I couldn’t concentrate. I was shaken. I didn’t know what to do. Should I say something? Should I tell someone? Should I yell back? Should I try to reason with them? Should I try to explain?
I did nothing but try to continue praying.
I had also read and heard about disturbances from the men’s section but had never experienced any myself. This morning, no men cursed or threw chairs at us. But, in some way I would have preferred that to what did happen. A group of men gathered near our service, intentionally screaming their prayers in an attempt to drown out our singing of Hallel. They were so aggressive that the police on the men’s side had to guard the men who had come in support of Women of the Wall. In the months past, I had heard loud singing coming from the men’s section. At times, it was even disruptive to our own singing. But, it was clear from the tone that it had nothing to do with our presence; they were merely davening with joy and passion. Yesterday the tone was angry, malicious, and oppositional. Although they were outwardly praying to God, it was clear that they were really cursing us. To me, it felt more painful and offensive than throwing a chair. It was an abuse of tefillah, a hateful corruption of holy words.

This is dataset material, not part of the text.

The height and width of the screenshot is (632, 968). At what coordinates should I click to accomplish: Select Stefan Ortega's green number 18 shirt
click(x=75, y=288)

Then, after Hallel, Anat Hoffman, chairwoman of Women of the Wall, grasped the hands of two other women to begin a round of joyous dancing, apropos of Adar. Immediately, “our” policeman shut her down. I heard him say “it is assur [forbidden] for women to dance at the Kotel.” What? Just last month, we danced at the Kotel – no problem! Now, one month later, it is suddenly “assur?” There is and has never been such a law, ruling, or custom. It seemed like we had reached a whole new level of absurdity. Later, Anat quoted from Sefer Shemot[the book of Exodus], “Miriam the prophetess, Aaron’s sister, took a tambourine in her hand, and all the women followed her, with tambourines and dancing.” There could not be a better precedent.
After the services, I was interviewed by a doctoral student for her thesis. When I said that I felt the men had used prayer in an impure fashion, she asked “isn’t that exactly what your opponents accuse you of – of having ulterior motives while praying?” After three months of praying with Women of the Wall, I felt confident to answer this challenge. I have now met for myself the women who come to the Kotel at seven in the morning from Jerusalem, Rehovot, Beer Sheva, Chicago, Melbourne, and Johannesburg. These women come to pray in a community of women, at the Kotel, to God. Is our presence at the Kotel a political act? Yes, but only because of the rules that have been created to prevent us from doing so. The prayers of the women who join Women of the Wall are not spiteful or hateful. They are sweet and joyous. And, they are – even after 22 years – hopeful. Hopeful that one day equality, cooperation, and acceptance will prevail in Israel and in Jerusalem.